In the second week of our Data Engineering Zoomcamp, we dove into the essentials of workflow orchestration, utilizing Mage as our primary tool.
Configuring Mage and PostgreSQL: Set up our environment for workflow orchestration, including configuring Mage and establishing a PostgreSQL database connection.
Building an ETL Pipeline with Mage: Utilized Mage to construct an ETL pipeline that processes and exports New York Taxi data, showcasing the power of Mage blocks (Data Loader, Transformer, Data Exporter) in streamlining data processing tasks.
The week commenced with the configuration of Mage, guided by the comprehensive setup instructions provided by @mattpalmer. While the initial configuration facilitated a seamless startup, certain adjustments were deemed necessary to better align with specific requirements.
We streamlined our database setup by transitioning Mage's metadata storage from MySQL to PostgreSQL, the primary database used in the course. This change aimed to simplify the environment by using a single database system.

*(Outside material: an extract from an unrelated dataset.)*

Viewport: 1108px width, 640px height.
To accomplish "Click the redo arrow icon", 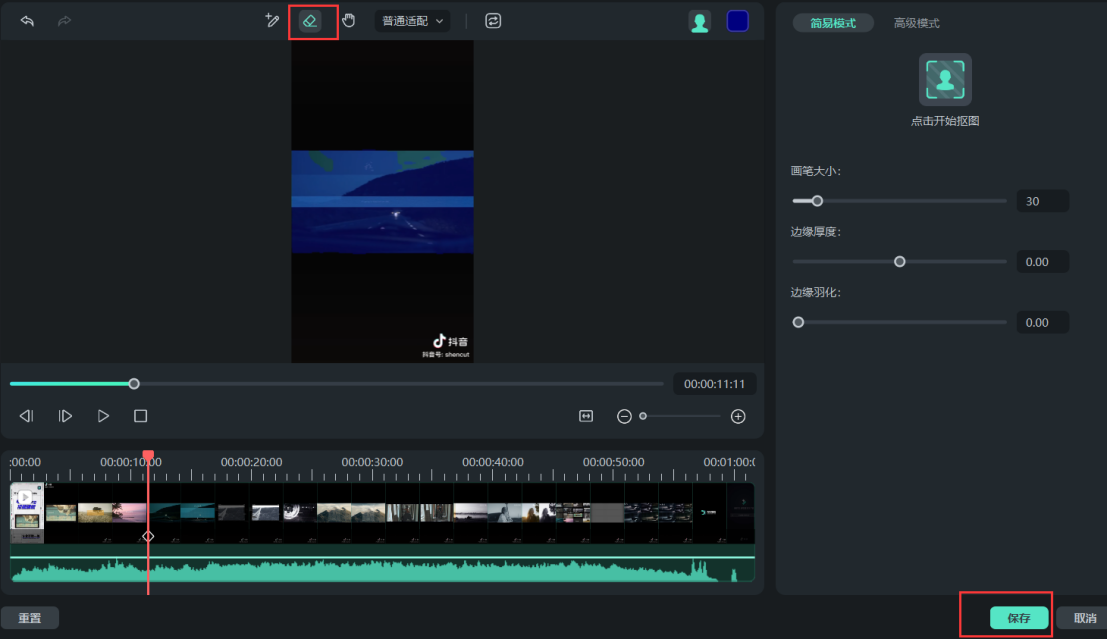I will pos(64,21).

To initiate Mage, we begin by launching the database and Adminer containers, which are categorized under the db profile within the Docker Compose configuration:
docker compose --profile db up
This command activates all components reliant on PostgreSQL, effectively setting up the necessary database environment.
We similarly need to start Mage,but a small problem that you would encounter will be that if there is no .env file in the root directory the variables assigned in docker compose turn out to be blank strings to prevent this we need to substitute the correct location of the .env file
docker compose --profile mage --env-file ./docker-envs/mage.env up
We utilize the code from the previous week and modify a bit to complete this code block.

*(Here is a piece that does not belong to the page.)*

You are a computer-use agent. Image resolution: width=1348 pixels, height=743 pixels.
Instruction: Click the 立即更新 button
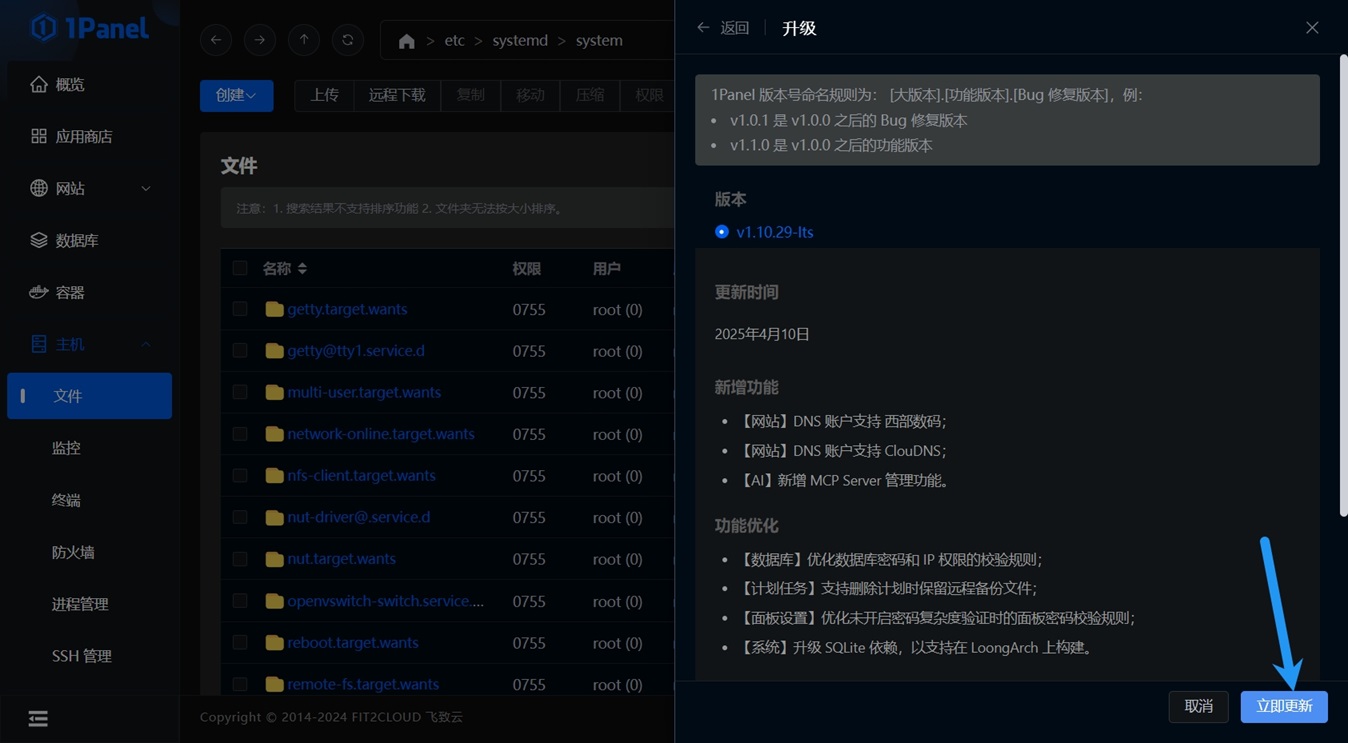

After loading the data, the transformation block is utilized for any necessary modifications. For instance, with a dataset like taxi trips, this block allows for data manipulation, the creation of new columns based on conditions, and the elimination of irrelevant data.
Once you're confident in the quality and accuracy of your data, you have the option to export it to various destinations.
In Mage, workflows are scheduled using triggers, which can be set based on events, schedules, or API webhooks. This flexibility allows workflows to run automatically under specific conditions, enhancing efficiency and automation.